When the (lowercase) 'i' has it

A look at how the Web is changing the language of journalism – or not.

Once upon a time, many years ago, before there was a World Wide Web, a colleague reminded me about how a newspaper needs to be as many things to as many people as possible, even if it can't be all things to all people. Editors need to remember that sometimes people will buy a newspaper for just a single piece of information.

"Sometimes," I remember him saying, "you pick up a paper at the newsstand to check the price of a single stock."

Now I think I can top the single stock-price check. A couple of Saturdays ago, I picked up The New York Times at the supermarket just to check on whether a single letter in the headline of a story was capitalized.

As I'd seen online at home, the Times had reported that Apple had "suffered extensive network gridlock Friday morning as many of the six million users of the original iPhone tried to upgrade to new software while the first buyers of the new iPhone 3G were trying to activate their purchases."

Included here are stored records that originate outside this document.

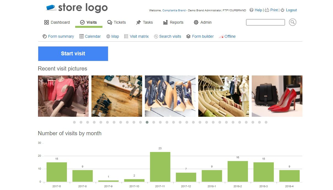Select the last carousel pagination dot
Screen dimensions: 333x190
click(266, 122)
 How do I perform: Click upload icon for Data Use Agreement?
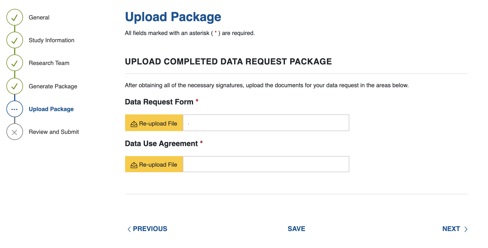(134, 165)
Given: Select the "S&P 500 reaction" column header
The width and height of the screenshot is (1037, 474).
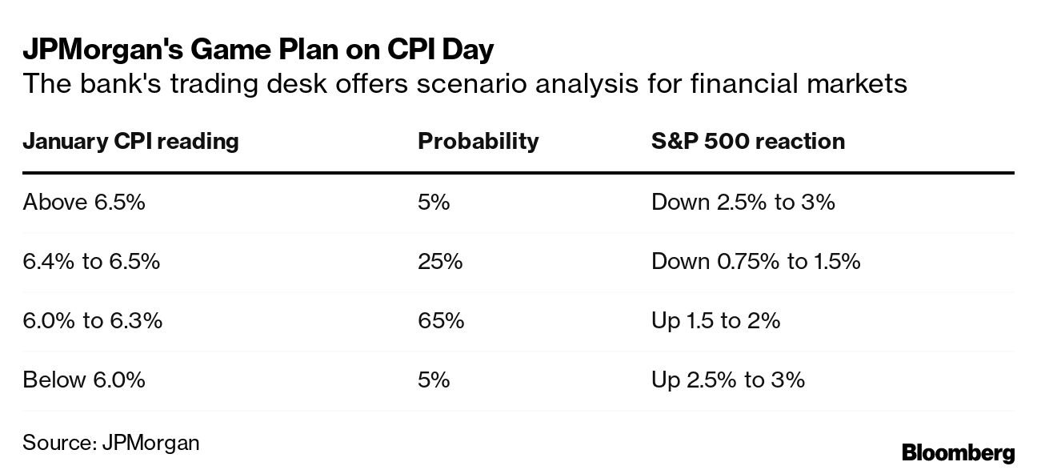Looking at the screenshot, I should pos(747,142).
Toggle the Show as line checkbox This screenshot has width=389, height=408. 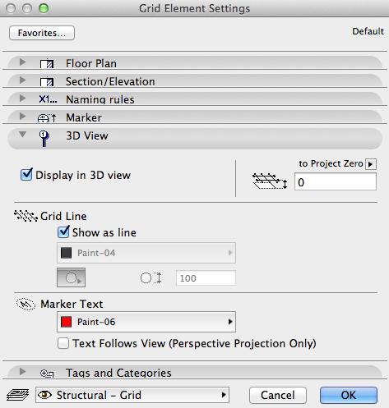pos(63,232)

The headline for this article, as I saw it online, was quite straightforward: "iPhone Users Plagued by Software Problems." Note, though, that initial "i." It's lowercase, out of deference to Apple's style.

But wait a minute. It begins a sentence. Always begin a sentence with a capital letter: Isn't that just about the first rule of capitalization you ever learned, back in the day when it was a bit of a struggle just to hold one of those fat pencils in your little fingers?

Hmm, I thought. I wonder how they handled it in the print edition. Differently, I suspected.

The headline on the front page of the business section read "In Line for an iPhone, and Then Prevented From Turning It On." The copy editors followed Apple's preference and lowercased the "i" – but didn't begin the headline with it.

This may eventually change, but for now, a good way to keep your trademarked product name from beginning a sentence is to insist on writing it with a lowercase initial. Headlines are, after all, sentences, and begin with a capital letter, even though there are a few special rules and exceptions governing their style.

The lowercase headline online was (I'm guessing) the decision of some editor aware of this wiggle room for headlines, and perhaps more accepting of proper names with a lowercase initial (more accepting than I am, at least).

This is how language changes, and the Web, with its pressures for writing that is tight, short, and skimmable, is a force for change. In print, the limits are clear: Some things won't fit on the page. The situation online is subtler. It is theoretically possible to run articles that go on and on. But on an entry page (the "front page" of an online publication), space is as tight as on its ink-on-paper counterpart.

But it's worth noting that the Web headline for the story was, its first letter aside, actually more of a traditional hard-news headline than what ran in print. The print headline was more a "flavor headline." It suggested what happened but had no subject – no "doer" – or predicate verb.

By contrast "iPhone Users Plagued by Software Problems" would have made sense, grammatically at least, to a traditional green-eyeshade copy desk of a century ago. They might have had a little trouble understanding "software problems," though. They might have thought that "software problems" were what happened on a weekend when you had houseguests and you ran out of bath towels.